Esquema de la posición de perfil de la lengua en la articulación de las vocales españolas. | Ilustración: Laura Fernández

Unas muy someras y simplificadas instrucciones para articular las vocales podrían ser estas: en la «a» la lengua desciende al suelo de la boca y se retrae hacia la faringe (como si la tragases); en la «e» la lengua sube y sus laterales rozan notoriamente las muelas más traseras; en la «i» sucede lo mismo, pero en las muelas más delanteras; en la «o» la lengua hace una especie de cunita cóncava, sin rozar diente alguno, y en la «u» hace lo mismo, pero más hacia el fondo de la boca.

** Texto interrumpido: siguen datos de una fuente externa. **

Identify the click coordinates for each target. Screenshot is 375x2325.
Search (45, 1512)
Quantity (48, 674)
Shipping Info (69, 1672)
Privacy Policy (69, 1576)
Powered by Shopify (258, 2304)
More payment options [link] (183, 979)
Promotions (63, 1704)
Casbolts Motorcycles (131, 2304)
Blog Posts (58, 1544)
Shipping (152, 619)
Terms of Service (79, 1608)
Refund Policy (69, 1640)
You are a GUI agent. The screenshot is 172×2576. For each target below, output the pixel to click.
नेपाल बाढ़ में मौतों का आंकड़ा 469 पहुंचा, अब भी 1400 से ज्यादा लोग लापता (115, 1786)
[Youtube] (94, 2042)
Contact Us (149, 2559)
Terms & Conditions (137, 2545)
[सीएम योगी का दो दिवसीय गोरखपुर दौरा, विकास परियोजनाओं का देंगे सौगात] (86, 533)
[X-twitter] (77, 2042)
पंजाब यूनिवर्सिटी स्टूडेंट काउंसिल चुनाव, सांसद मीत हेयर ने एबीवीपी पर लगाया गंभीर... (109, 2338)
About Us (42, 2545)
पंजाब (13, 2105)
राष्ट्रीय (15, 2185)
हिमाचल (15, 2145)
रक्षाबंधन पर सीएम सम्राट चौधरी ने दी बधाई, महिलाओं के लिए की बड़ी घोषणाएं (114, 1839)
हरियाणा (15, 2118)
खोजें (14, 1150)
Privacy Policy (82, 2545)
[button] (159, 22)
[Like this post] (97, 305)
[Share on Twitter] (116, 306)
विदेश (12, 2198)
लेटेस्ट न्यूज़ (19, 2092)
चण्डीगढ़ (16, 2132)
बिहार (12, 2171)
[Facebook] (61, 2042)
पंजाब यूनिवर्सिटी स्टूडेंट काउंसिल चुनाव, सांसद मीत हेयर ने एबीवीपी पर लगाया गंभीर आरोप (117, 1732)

En el velo blando del paladar y en las paredes faríngeas también hay cambios de forma entre las vocales y mucho más entre las consonantes.

«La voz toma su propio camino, sencillo, económico de aire y esfuerzo, muy resonante y muy personal, pues cada voz es única gracias precisamente a que nuestro aparato articulatorio y resonador es único en cada ser humano»

Obviamente, este tema podría dar como para un libro entero de técnica de canto. Hay muchos ejercicios y muchas formas de trabajarlo. Pero como inicio os propondría simplemente que penséis en cómo se fabrican los fonemas, que no os preocupéis de las notas (que obviamente hay que estudiar y tener en el cerebro), sino del fonema que las tiene que albergar a la hora de cantarlas.

La lengua es un músculo inquieto y potente, lo mejor es tenerlo ocupado… ¡pronunciando!